Arias raras en la ópera: Pronta sono (Giovanna d’Arco, Verdi)

 

ARIAS RARAS EN LA ÓPERA: PRONTA SONO DE GIOVANNA D’ARCO DE GIUSEPPE VERDI

 

En el capítulo de arias raras, hoy vamos a colar este terceto, que es lo que es en definitiva, ya que aunque quien empieza sea el personaje de Giovanna d’Arco, rapidamente se le unen los del rey Carlo y Giacomo, el padre de Giovanna.

 

Esta escena la encontramos en el Prólogo. En esta parte de la ópera Giovanna d’Arco, el rey Carlo VII ante la invasión inglesa, se siente incapáz de seguir y desea abdicar, pero ha tenido una visión de una imagen de la Virgen María, en la que se le ordenaba dejar allí su espada y su yelmo.

Esta imagen de la Virgen, en el bosque, está siendo vigilada por Giacomo, el padre de Giovanna, que cree que su hija está practicando actos de brujería ya que acude frecuentemente a ese lugar que tiene muy mala fama.

Giovanna llega y le pide a la Virgen que le sean concedidos un yelmo y una espada para defender a su patria del invasor, así se queda dormida. Llega el rey, y deposita sus armas y reza. Mientras, Giovanna, tiene un sueño: un grupo de ángeles y otro de demonios la acercan y la alejan del amor del joven que está allí.
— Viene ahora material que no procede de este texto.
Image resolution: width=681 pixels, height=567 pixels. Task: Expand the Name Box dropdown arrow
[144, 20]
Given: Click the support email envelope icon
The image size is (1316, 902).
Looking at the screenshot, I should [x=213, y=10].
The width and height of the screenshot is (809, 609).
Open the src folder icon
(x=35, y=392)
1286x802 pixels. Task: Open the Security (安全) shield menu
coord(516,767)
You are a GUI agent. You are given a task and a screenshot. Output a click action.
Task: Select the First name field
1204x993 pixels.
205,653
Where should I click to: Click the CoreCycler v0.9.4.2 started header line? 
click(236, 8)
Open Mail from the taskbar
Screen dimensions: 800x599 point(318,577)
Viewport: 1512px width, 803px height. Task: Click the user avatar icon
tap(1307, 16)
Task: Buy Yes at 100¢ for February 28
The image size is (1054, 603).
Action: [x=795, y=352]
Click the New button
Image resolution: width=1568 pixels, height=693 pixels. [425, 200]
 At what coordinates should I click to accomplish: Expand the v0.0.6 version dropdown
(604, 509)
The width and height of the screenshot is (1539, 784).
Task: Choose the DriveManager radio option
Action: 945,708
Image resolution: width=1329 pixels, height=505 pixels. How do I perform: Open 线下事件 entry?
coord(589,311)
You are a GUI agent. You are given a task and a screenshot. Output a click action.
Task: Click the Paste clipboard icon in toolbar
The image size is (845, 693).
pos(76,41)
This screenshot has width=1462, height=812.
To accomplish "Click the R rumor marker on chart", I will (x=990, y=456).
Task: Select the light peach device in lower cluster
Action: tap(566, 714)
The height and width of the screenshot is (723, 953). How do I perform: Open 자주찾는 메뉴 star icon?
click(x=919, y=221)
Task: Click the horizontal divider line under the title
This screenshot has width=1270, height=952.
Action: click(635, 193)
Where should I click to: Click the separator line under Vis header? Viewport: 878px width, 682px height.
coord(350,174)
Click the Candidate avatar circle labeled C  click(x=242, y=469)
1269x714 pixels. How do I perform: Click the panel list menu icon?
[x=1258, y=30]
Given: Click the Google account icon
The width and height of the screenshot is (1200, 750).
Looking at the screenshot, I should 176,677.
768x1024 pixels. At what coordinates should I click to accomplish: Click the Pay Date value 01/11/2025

Giovanna se despierta con un grito y el rey la ve. Ella le insta a luchar por su patria y el rey, impactado por su fervor, le pide que sea ella quien conduzca sus tropas. Giacomo no oye más que fragmentos sueltos de la conversación y cree que su hija es la amante del rey, y la maldice.

 

Este es el principio de la ópera Giovanna d’Arco de Giuseppe Verdi y libreto de Temistocle Solera, un libreto no demasiado bien logrado. Solera era un patriota de los pies a la cabeza y siempre que podía, incluía el sufrimiento del pueblo italiano bajo el poder del invasor austríaco. Evidentemente, Giovanna personifica a los italianos sufrientes. Aún teniendo una calidad musical más que aceptable, la ópera no funcionó demasiado bien. Sobresale en esta obra la relación entre padre e hija, un padre que ya vemos que es bastante desconfiado y mal pensado respecto a su hija.

 

Esta escena la vamos a oir interpretada por Montserrat Caballé, Plácido Domingo y Sherril Milnes con la London Symphony Orchestra dirigida por James Levine.

 

Dejamos la traducción del texto para una mejor comprensión.

 

JUANA ¡Estoy lista! CARLOS (descendiendo de la roca) ¡Esa voz!… JUANA Tu piedad ¡oh, rey Carlos! Ha llegado hasta el Eterno… (Ella va a la roca, y toma el yelmo y espada.) CARLOS ¿Quién eres?… ¿Eres realidad o ilusión?… JUANA Soy el guerrero que a la gloria te invita… ¡Oh, leal Orleáns, consuélate!… (en actitud profética) Tengo al fin una espada y un yelmo. Sobre los cadáveres ingleses flamean ya Los estandartes de los guerreros franceses. CARLOS ¡Qué milagro! ¡Oh, muchacha! Me exalto en el rayo de tus palabras, JUANA Ven al campo de batalla… tu guía seré yo. ¡Pobre de ti, mortal, si no tienes fe! CARLOS En tus ojos veo la llama de Dios… ¡Habla y ordena a tu súbdito!… Escena Sexta (Jacobo, sin ser visto, desde la caverna) JACOBO ¡El Rey! JUANA (para sí) ¡A ti, piadosa Virgen, Confío la humilde morada, Los grises cabellos de mi padre Y el inocente rebaño, Hasta tanto no regrese Para elevar himnos en loor a ti! CARLOS (para sí) No es imagen mortal Esta que veo y oigo. Ante un ángel estoy Por la gracia divina… Me invade una honda emoción Hasta ahora desconocida para mí. JACOBO (para sí) Sí… de la horrenda duda Se ha desgarrado el velo… ¡Ah! Lánzame tus rayos, Fulmíname ¡oh, Cielo! ¡Ella se sometió a los demonios Por insano amor al Rey! JUANA Sea la patria mi único pensamiento… ¡Ven, oh Carlos, a combatir a mi lado! CARLOS Sí, te sigo, iluminado guerrero… ¡Mi alma entera resplandece de fe! JACOBO ¡Detente!… ¡Ay, desespero!… Por caminar en el sendero del mal Caiga la ira de tu padre sobre ti.